Saturday, April 23, 2011

The Public Overwhelmingly Wants It: Why Is Taxing the Rich So Hard?

 
The obvious answer is that rich people have political clout—but can it really be so simple?
 
 
When even the New York Times, the supposed bleeding heart of the liberal media, is asking whether it’s more “perilous politically” to accept tax increases for 3 percent of households or benefit cuts for everyone, you’d assume that even Americans who aren’t rich are are opposed to raising taxes on those who are. But you’d be wrong: nearly three-quarters of Americans support raising taxes on the wealthy. So why is raising taxes on the wealthy so hard—or why do we think it is? 
 
The obvious answer is that rich people have political clout—but can it really be so simple? A growing mound of evidence suggests that while wealthy people’s preferences may not be the only factor in political decision-making, it’s a worrisomely important one. In a recent study, Princeton political scientist Larry Bartels found that senators outright ignored the views of their least advantaged constituents while catering to the preferences of the wealthy. Princeton’s Martin Gilens has also found that policy changes reflect the preferences of the most affluent, while the preferences of poor and middle-income Americans have almost no bearing. 

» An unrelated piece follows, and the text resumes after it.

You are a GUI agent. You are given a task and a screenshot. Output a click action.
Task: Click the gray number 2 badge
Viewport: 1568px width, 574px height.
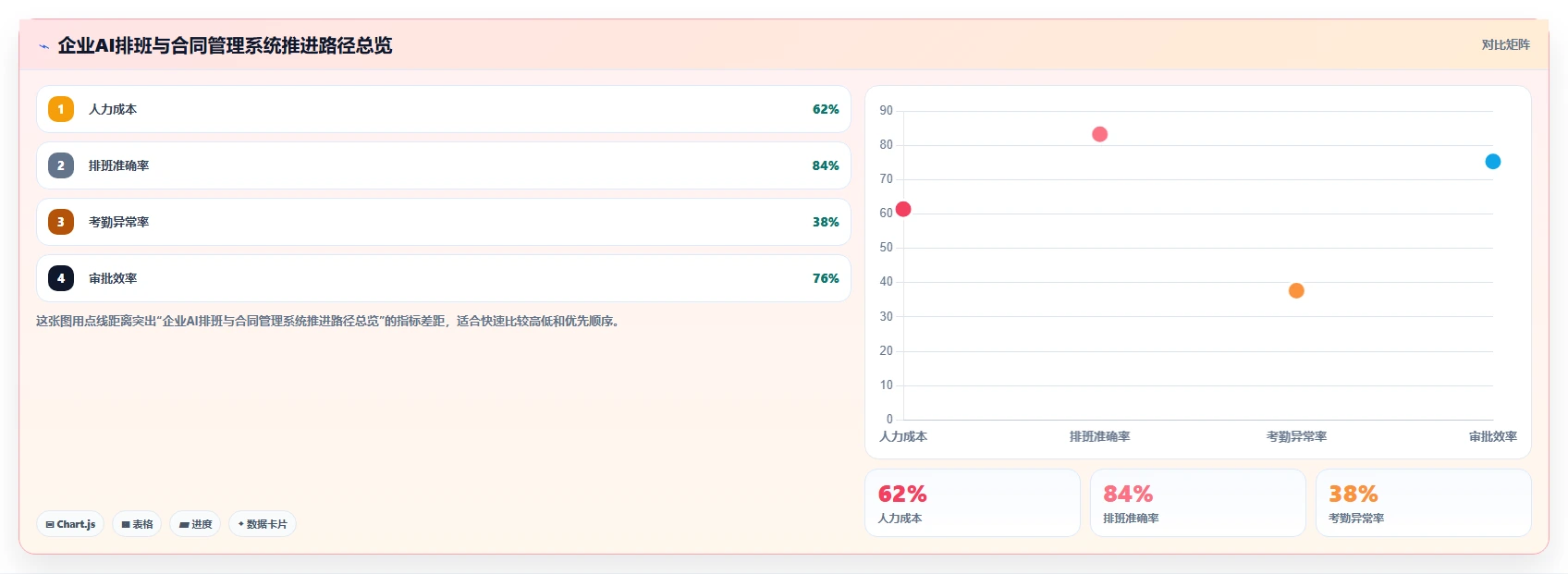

Politicial scientists Lawrence Jacobs and Benjamin Page have found that the preferences of foreign policymakers correspond more to the preferences of executives of multinational companies than to the general public. Page and Jeffrey Winters estimate that the top 10 percent of income earners hold about 90 percent of materially based political power, and that “each member of the top 1 percent averaged more than 100 times the power of a member of the bottom 90 percent; about 200 times if the index is calculated in terms of the more politically relevant non-home wealth.” These numbers are staggering, and should be seriously troubling to anyone who thinks political equality worth defending. Indeed, by Page and Winter’s definition of oligarchy as “the extreme political inequalities that necessarily accompany extreme material inequalities,” it’s pretty hard to argue that the United States isn’t an oligarchic society. 

The simple fact of the matter is that the people who can afford to fund and engage in Beltway politics, from idea-generating to legislation-drafting, are disproportionately wealthy, so it’s difficult to suss out just how much of politicians’ deference to the preferences of the wealthy is responsiveness to the wealthy themselves as opposed to the general alignment of rich people’s interests with those of influential elites, organized special interest groups, business lobbies, and those of policymakers themselves.
Because of course, plenty of politicians are themselves wealthy—the median net worth of members of Congress is just under a million dollars. Being wealthy doesn’t necessarily mean you’re a shill for lower taxes—indeed, John Kerry and Jay Rockefeller, two of the richest senators, have advocated more progressive tax rates—but it certainly means that most representatives have a different perspective on economic matters than the average American. Indeed, the 10 richest members of Congress—supporters of progressive taxation or no—all voted to extend the Bush tax cuts. 
Of course, it’s no secret that as political campaigns have grown increasingly more expensive, campaign contributions have grown increasingly more important: the 2010 midterms cost $4 billion, and President Obama is already planning to spend a billion dollars on his bid for reelection. Meanwhile, citizens in the top income quarter provide nearly three-quarters of campaign contributions, while those in the lowest quintile account for just 2 percent. But as Bartels notes, campaign contributions don’t explain the whole story.